For many applications, such as airplane or ship ducting, in manned space vehicles or other human-occupied closed structures, panels using polyimide foam have been found to be ideal since polyimides are highly fire resistant and do not give off toxic gases when heated to degradation temperatures. Polyimides, however, require high curing temperatures which many of the prior foam manufacturing and reshaping methods cannot efficiently apply. Also, for many applications the density of the foam (which directly affects the weight rigidity and strength of the foam structure) must not only be closely controlled but also be variable within wide limits depending upon the planned use for the foam structure being made.

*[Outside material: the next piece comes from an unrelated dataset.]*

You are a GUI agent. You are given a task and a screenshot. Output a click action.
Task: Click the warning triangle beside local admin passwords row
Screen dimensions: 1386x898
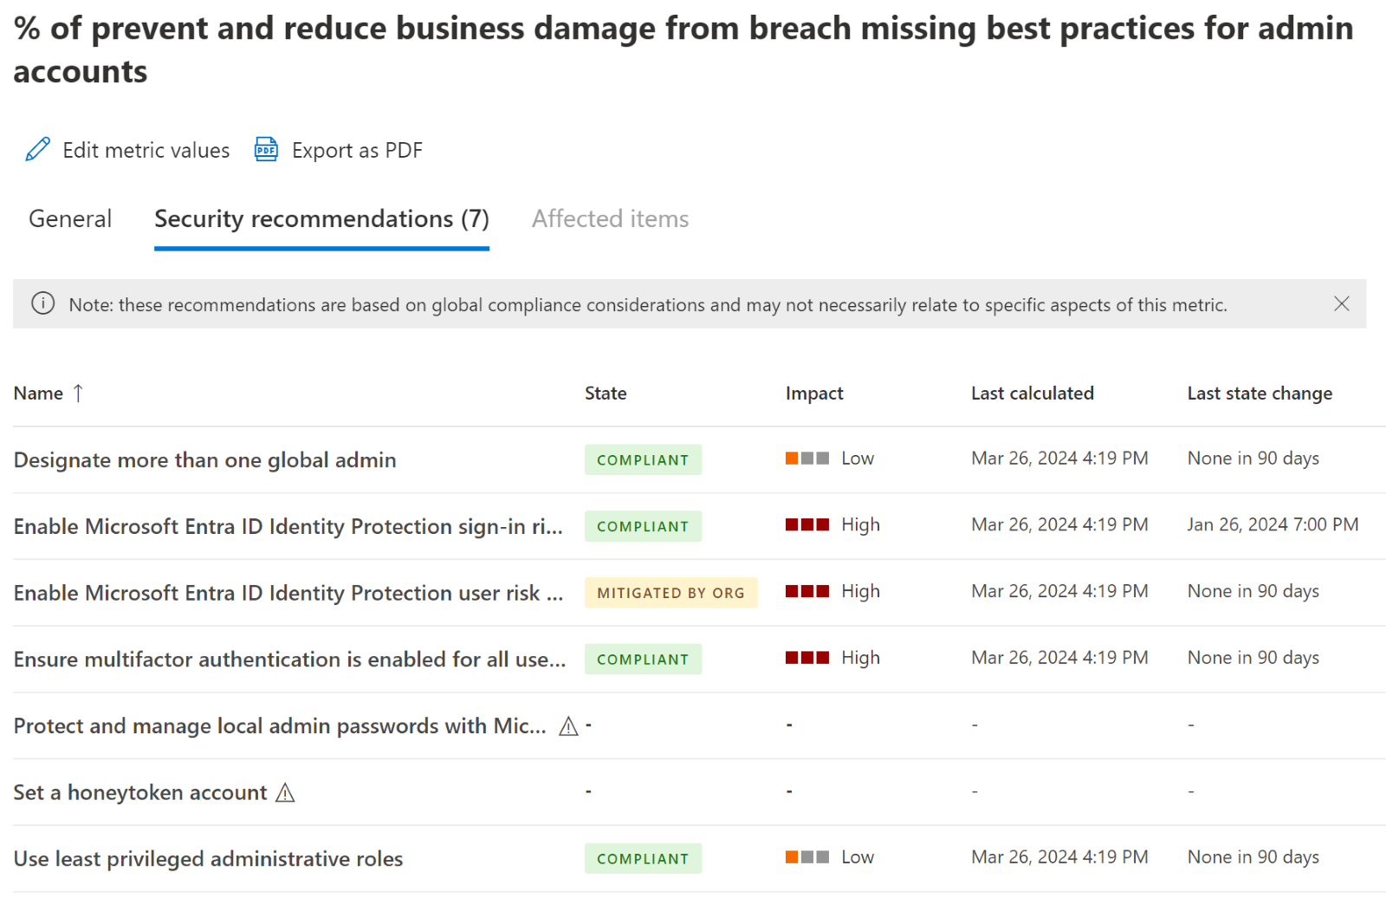[x=568, y=726]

Foaming between moving endless belts has been used with a variety of resins. This method has been used, for example, with phenolics, as described by Bruning et al. in U.S. Pat. No. 3,883,010, with polystyrene as described by Charpentier in U.S. Pat. No. 3,863,908 and with polyurethane as described by Willy in U.S. Pat. No. 3,998,884. While apparently effective with those resins, this method is not applicable to controlled density polyimide foam because of the much longer periods at much higher temperatures required for polyimides which require excessively long and/or very slowly moving belts operating in a very large high temperature oven. Also, this technique produces only flat panels and not the other shapes often required.
Polyimide foams, therefore, are ordinarily produced in closed molds where particular thicknesses and surface configurations are required. Typical of such methods are those disclosed by Long et al. in U.S. Pat. No. 4,621,015 and Shulman et al. in U.S. Pat. No. 4,647,587. If desired, a liner may be placed in the mold prior to introduction of the foamable liquid to bond to the foam as it expands and cures. The foam produced in closed molds tends to be very irregular and lack uniformity of cell size, density and strength across the mold. Often, the gasses emitted by the polyimide precursor during foaming inhibit the growth of the cells in the foam itself, making foaming action low and unpredictable. These problems increase when attempts are made to vary the foam product density by varying the amount of precursor placed in the mold.
Impervious face sheets are required on many foam structures or panels. Face sheets can be adhesively bonded to the foam panels after the panels are cured, or the face sheets can be placed in the mold prior to foaming. Adhesive bonding has the inherent disadvantages of adding another agent which usually will not have the high temperature resistance of the foam and may emit toxic gasses when heated. The bonding step adds complexity to the manufacturing operation and, if not very carefully done, may result in bond failure and de-lamination in use. Where the face sheets are placed in the mold prior to foaming poor bonds often result because the foaming resin does not adequately wet the face sheets. Excess foaming material may be required, resulting in higher foam weight, in order to assure complete mold filling and sufficient foam pressure against the face sheet during foaming to obtain a good bond.
In some cases, polyimide precursors are foamed under ambient pressure in open molds. The resulting foam layer is then sliced parallel to the bottom of the mold to produce panels of the desired thickness. Ordinarily, only flat panels can be made by this method. While this produces more uniform cell size and density, it is difficult to produce panels of different, controlled, varying densities for different or complex structural application. Also, adhesive bonding, with all of the drawbacks mentioned above, is the only available method for applying a face sheet to the sliced surface of the foam panel.
Thus, it is apparent that there is a continuing need for a method of making complex polyimide foam structures having uniform cell size, varying density and other physical characteristics while permitting easy and precise control of foam density and which allows face sheets to be securely and reliably bonded to one or more foam surfaces.